Your instructions
Can you rewrite the stargazing advice with every "Mauna Kea" changed to "a remote mountain peak", starting at the words "University observatories are a great" and stopping after "new adventure."?

University observatories are a great source of information

Adventure Adviser: You can stargaze virtually anywhere provided the skies are clear, you have the necessary equipment, and you’re positioned in a dark spot. And although viewing Uranus and Neptune from New York isn’t quite like surveying the skies from atop Mauna Kea, there’s still plenty around to get you started on your
new adventure.

Since you are a newcomer, I’d suggest getting in touch with other stargazers so you can benefit from their experience. How about joining one of the numerous associations out there dedicated to amateur stargazing? Try the Freeport-based Amateur Observers’ Society of New York (516-489-2970), which has been around for over 30 years. As a member, you can participate
in monthly meetings, observing sessions, stargazing weekends, and general gatherings. Many of the group’s observing outings take place on Fire Island, a notoriously good spot that requires a special stargazing permit (516-669-1000). By hooking into an association’s network, you’ll have access to recommendations and info from other stargazers. In addition to
associations, there are several newsletters and magazines (Amateur Astronomy, for one) specifically geared to the newcomer.

University observatories are another great source of information and are often open to the public, with astronomy professors offering stargazing sessions. In New York, call Columbia’s observatory at 212-854-3278 for info on upcoming events. Going through an observatory will also give you a chance to try out other scopes and learn more about gazing. And finally, be
sure to check out Outside’s monthly Stargazing diagram so you know what to look for when in the night sky.

Data entries
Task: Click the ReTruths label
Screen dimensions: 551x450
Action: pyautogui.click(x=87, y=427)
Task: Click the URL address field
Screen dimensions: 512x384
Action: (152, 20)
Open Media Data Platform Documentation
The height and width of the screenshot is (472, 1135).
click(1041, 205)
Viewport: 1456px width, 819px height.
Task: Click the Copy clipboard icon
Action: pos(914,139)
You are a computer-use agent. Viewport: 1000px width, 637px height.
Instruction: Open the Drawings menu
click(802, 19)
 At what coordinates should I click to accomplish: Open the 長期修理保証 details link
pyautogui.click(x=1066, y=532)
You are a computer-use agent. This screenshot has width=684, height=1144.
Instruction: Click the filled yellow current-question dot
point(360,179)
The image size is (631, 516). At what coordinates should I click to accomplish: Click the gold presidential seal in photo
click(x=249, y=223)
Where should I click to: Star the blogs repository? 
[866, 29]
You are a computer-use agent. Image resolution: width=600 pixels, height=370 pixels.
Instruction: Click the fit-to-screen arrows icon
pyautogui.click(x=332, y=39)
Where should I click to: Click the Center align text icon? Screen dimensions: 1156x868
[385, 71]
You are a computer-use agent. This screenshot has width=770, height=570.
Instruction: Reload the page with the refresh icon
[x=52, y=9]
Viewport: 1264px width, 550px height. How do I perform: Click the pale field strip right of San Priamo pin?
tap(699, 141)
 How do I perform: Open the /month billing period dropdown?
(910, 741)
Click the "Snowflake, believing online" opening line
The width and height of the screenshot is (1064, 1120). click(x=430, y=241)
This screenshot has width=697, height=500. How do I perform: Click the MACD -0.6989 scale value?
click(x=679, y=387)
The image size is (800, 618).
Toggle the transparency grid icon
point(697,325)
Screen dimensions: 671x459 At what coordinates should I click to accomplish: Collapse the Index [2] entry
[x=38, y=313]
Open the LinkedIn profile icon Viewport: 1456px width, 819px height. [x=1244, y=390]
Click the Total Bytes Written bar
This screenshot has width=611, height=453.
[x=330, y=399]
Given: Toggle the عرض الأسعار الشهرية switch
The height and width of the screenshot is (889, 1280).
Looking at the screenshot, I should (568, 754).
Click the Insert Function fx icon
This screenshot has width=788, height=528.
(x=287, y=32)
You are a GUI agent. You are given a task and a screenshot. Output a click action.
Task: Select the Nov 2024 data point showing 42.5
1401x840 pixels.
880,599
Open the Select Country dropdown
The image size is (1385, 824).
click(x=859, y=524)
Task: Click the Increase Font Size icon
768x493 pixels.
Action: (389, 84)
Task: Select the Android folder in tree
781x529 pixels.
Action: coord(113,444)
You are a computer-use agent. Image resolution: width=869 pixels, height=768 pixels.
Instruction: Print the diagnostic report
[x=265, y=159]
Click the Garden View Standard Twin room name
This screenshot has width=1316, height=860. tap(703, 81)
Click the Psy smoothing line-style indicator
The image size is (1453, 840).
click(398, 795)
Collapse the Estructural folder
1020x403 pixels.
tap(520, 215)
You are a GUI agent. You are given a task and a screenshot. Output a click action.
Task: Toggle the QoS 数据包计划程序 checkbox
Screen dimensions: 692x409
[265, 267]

Full answer
University observatories are a great source of information

Adventure Adviser: You can stargaze virtually anywhere provided the skies are clear, you have the necessary equipment, and you’re positioned in a dark spot. And although viewing Uranus and Neptune from New York isn’t quite like surveying the skies from atop a remote mountain peak, there’s still plenty around to get you started on your
new adventure.